How to restrict participant control on shared CloudKit CKShare?

I am making an iOS app using CloudKit where a user can make a post with some content (title, images, body, etc.) and I want them to be able to share that content using a CKShare for viewing only and have the participants post comments without the ability to modify the original post or delete it. Not to unlike Instagram, etc. Is this possible? What would the data model look like?


Using the Photos app and its shared albums as a reference, participants can post comments, like posts, etc. but they can also delete images which I'm trying to avoid. I'm looking for a better security model than "just don't put a delete button in the UI".


Ive done this easily with Firebase and their granular ACL controls but don't understand how to do this with CloudKit.

Replies

I believe you can accomplish this with two CKShare records. One contains the photo and it has CKShareParticipantPermissionReadOnly. The other contains the comments and it has CKShareParticipantPermissionReadWrite.


see:

https://developer.apple.com/documentation/cloudkit/ckshare/1640494-publicpermission?language=objc

https://developer.apple.com/documentation/cloudkit/ckshareparticipantpermission?language=objc

https://developer.apple.com/documentation/cloudkit/ckshareparticipantpermission/ckshareparticipantpermissionreadonly?language=objc

Not a bad idea. Does this mean the user has to share two links and participants need to accept two?

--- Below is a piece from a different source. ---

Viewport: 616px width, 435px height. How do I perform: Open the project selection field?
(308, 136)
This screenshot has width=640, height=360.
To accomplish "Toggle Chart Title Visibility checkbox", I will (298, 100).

I am not sure but you might be able to do it with a single share using two records where one is the "parent" of the other. A single share shares the record and its parents (or is it the otherway?). And I don't know if you can have different permissions for a record and its parent.

Did you find a solution to this issue? I.e. not having to share two different records with the same user?
Indeed, a CKShareParticipant can only have one permission for the entire share. If taking a dual-share approach, one idea might be to include the share URL for the second share in the first share (either as a custom field on the first CKShare itself or a custom CKRecord type which is part of the first share. That way, the owner only needs to distribute a share URL for the first share to the invited participant. Once the invited participant accepts the first share, your code could read the share URL for the second share and accept the second share on behalf of the participant.